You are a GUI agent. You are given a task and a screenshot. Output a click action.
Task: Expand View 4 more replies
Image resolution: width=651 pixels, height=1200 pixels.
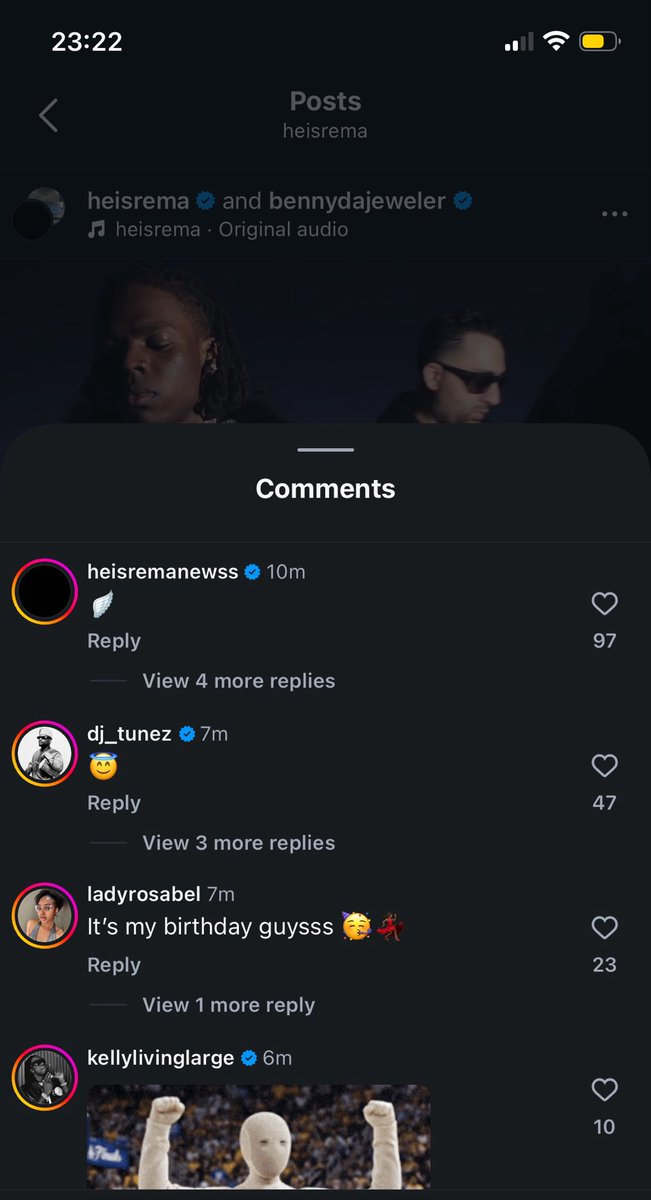(239, 681)
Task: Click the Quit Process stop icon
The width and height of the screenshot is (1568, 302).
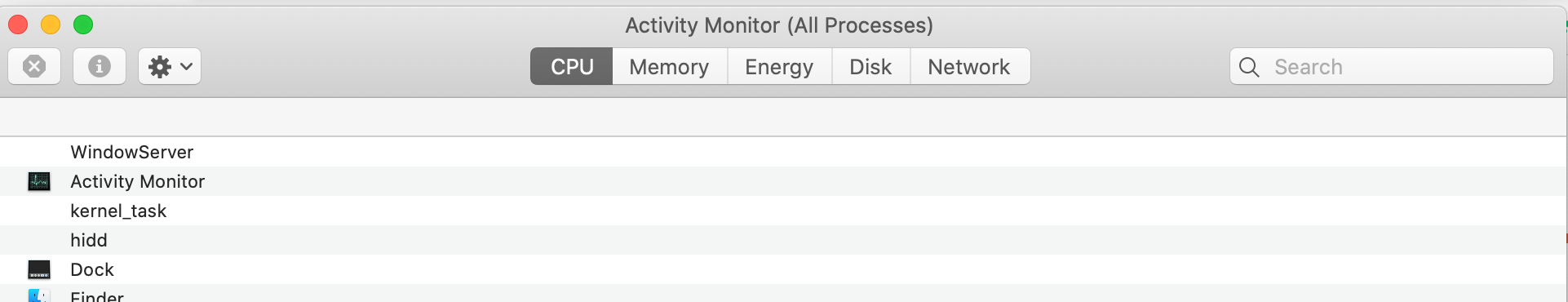Action: [34, 66]
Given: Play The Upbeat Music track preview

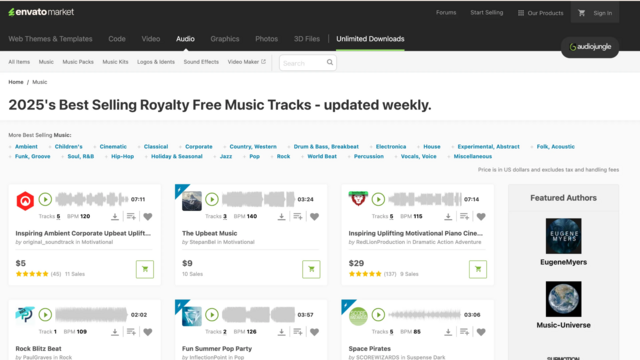Looking at the screenshot, I should (x=212, y=199).
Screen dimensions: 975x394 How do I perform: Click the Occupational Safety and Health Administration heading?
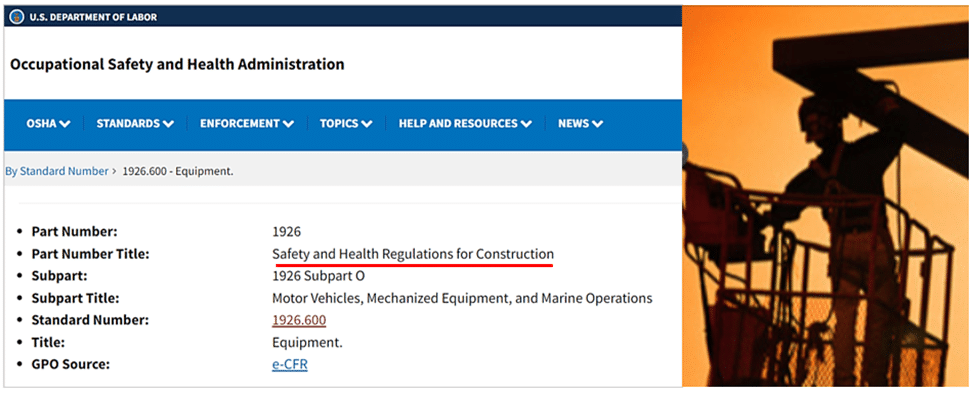(x=177, y=64)
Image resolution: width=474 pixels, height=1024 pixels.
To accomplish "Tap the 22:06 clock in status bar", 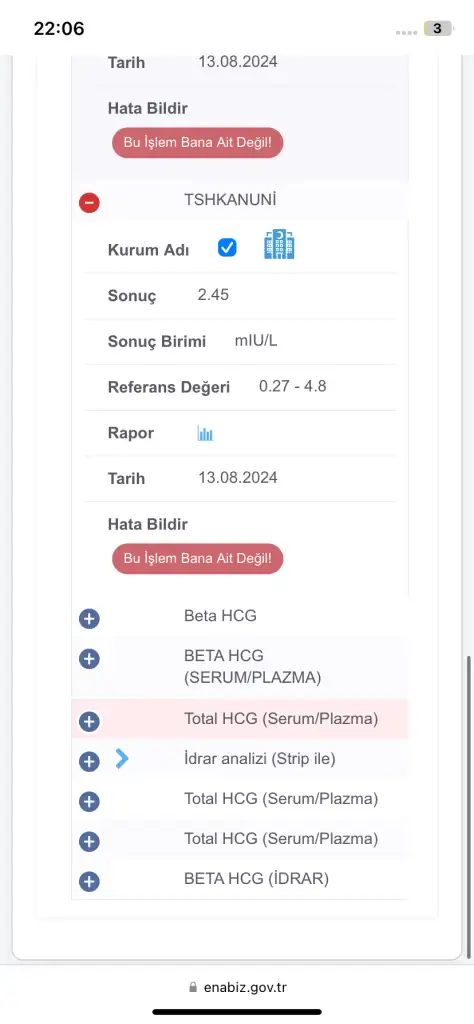I will click(59, 29).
#####
Leaving every picture behind, retype the entries above exactly, from the first line through the line with "Task: Click the Quit Process stop icon", and stop there.

WRITTEN REPLY:
You are a GUI agent. You are given a task and a screenshot. Output a click action.
Task: Expand View 4 more replies
Image resolution: width=651 pixels, height=1200 pixels.
(239, 681)
Task: Click the Quit Process stop icon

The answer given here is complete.